Earlier today, U.S. President-elect Donald Trump picked Scott Pruitt, attorney general of Oklahoma, as the head of the Environmental Protection Agency. Pruitt, a New York Times investigation once revealed, has previously sent letters to government agencies that were actually drafted by energy-industry lobbyists. He has also legally challenged the Obama administration's regulation of fossil fuels. Trump's choice for the EPA is hardly unusual. As The Washington Post notes, he is the third of Trump's appointees to "have key philosophical differences with the missions of the agencies they have been tapped to run."

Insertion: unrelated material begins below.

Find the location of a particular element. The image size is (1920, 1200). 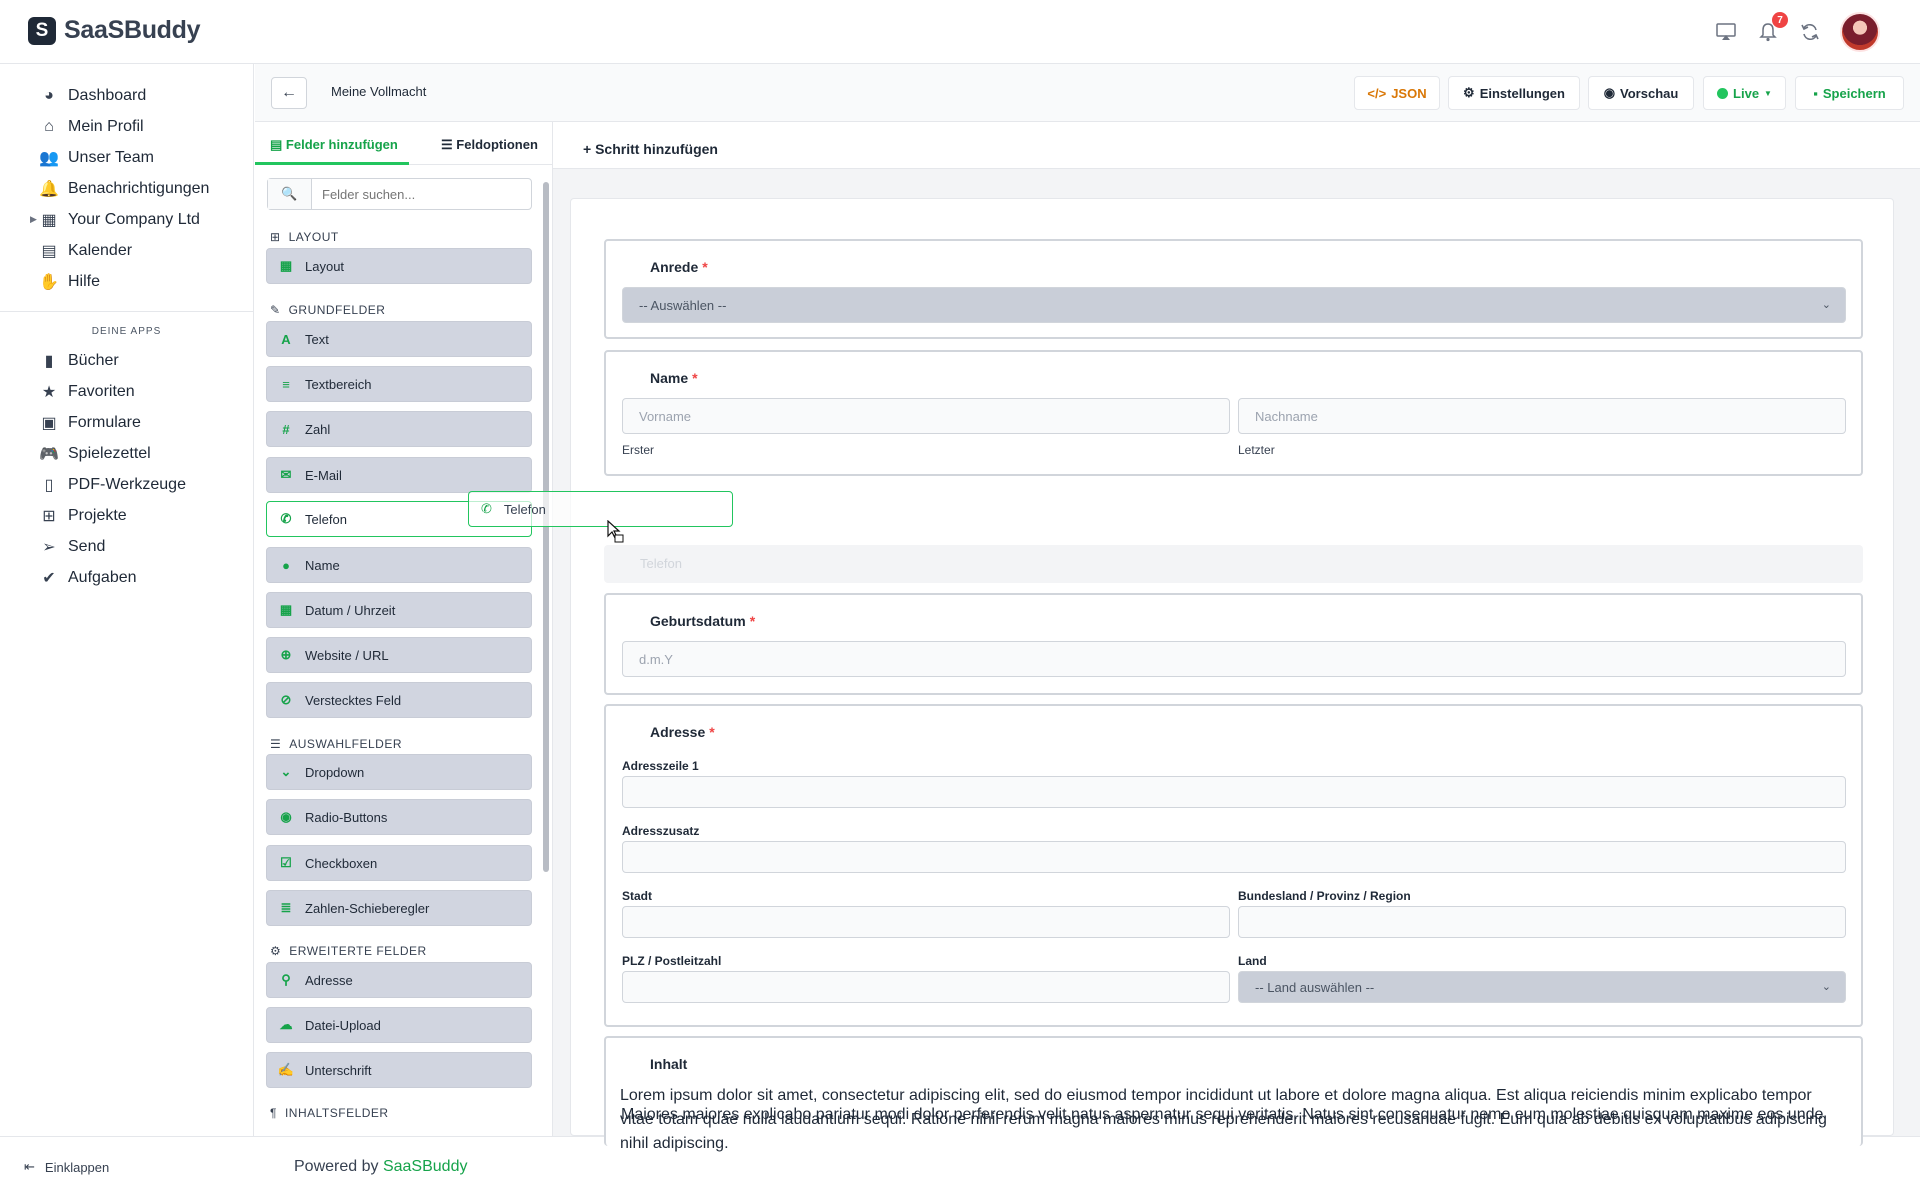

While many are worried about the global implications of having a U.S. president who has expressed "doubts" about humanity's role in global warming, others believe it might, and should, elicit the right reactions from other countries to make a difference. "Trump's victory is, paradoxically, great news for climate change: It will force the rest of the world to focus on technical progress and not on a fragile, unlikely and inefficient international coordination," economist Jacques Delpla writes in French business daily Les Échos.
Denouncing the "precarious naivety" of the 1997 Kyoto Protocol and the absence of any sanctions against transgressors in last year's Paris Agreement, Delpla argues that Trump's stance on climate change "forces us to acknowledge that climate Malthusianism is a dead end." That, he says, leaves us with only one strategy — to "find and develop technologies and radical innovations that will bring down the cost of clean energies below that of dirty energies." Delpla calls for a global equivalent of the Manhattan Project, a program that allowed the U.S. to develop its first nuclear weapons during World War II. He says this could be done at a minimum investment — an extra 1% of GDP that could be financed by a higher tax on carbon which would, in turn, create an incentive for innovation.
As for the world's poorer countries who often have no choice but to rely on polluting energies for their development, Delpla says they should be given free access to these technologies and innovations in exchange for access to their clean-energy markets. "As far as the climate is concerned, intelligence and price mechanism are more efficient than a naive and inefficient international Malthusian coordination," he says. The only question is, who will now take the lead?